| WORK ORDER |
Please repeat exactly the lines from the one containing "The width and" through the last line of the records below, both included, and leave out any pictures.

────────

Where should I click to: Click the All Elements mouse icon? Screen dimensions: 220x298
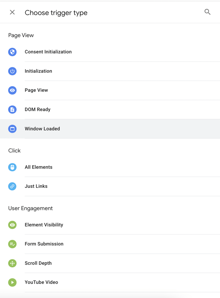(12, 167)
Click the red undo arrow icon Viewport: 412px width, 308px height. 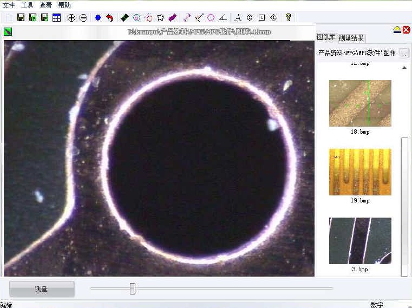point(110,18)
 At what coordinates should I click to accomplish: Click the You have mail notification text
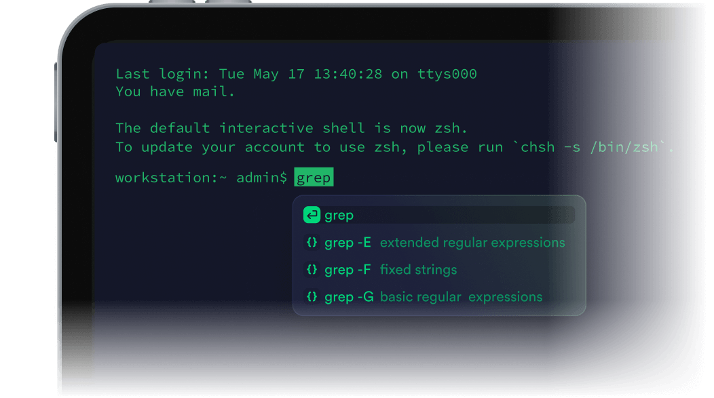tap(175, 91)
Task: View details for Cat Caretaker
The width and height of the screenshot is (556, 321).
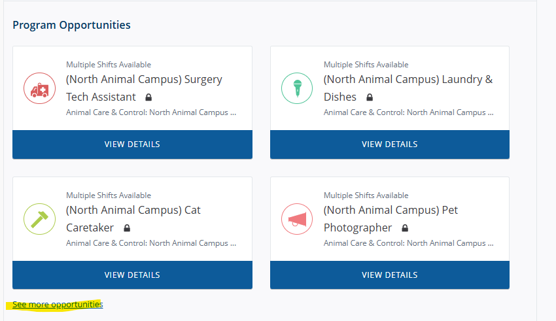Action: point(132,275)
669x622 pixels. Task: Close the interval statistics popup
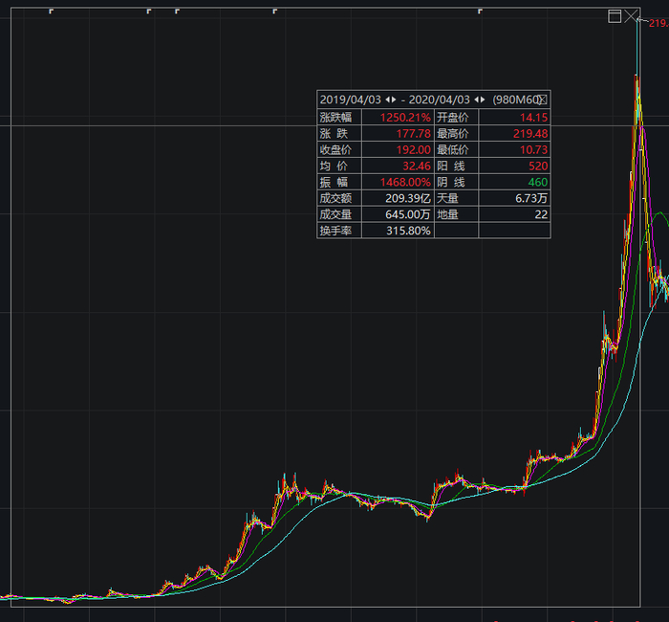542,100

────────

| WRITTEN RESPONSE |
The width and height of the screenshot is (556, 321).
Action: point(132,275)
669x622 pixels. Task: Close the interval statistics popup
542,100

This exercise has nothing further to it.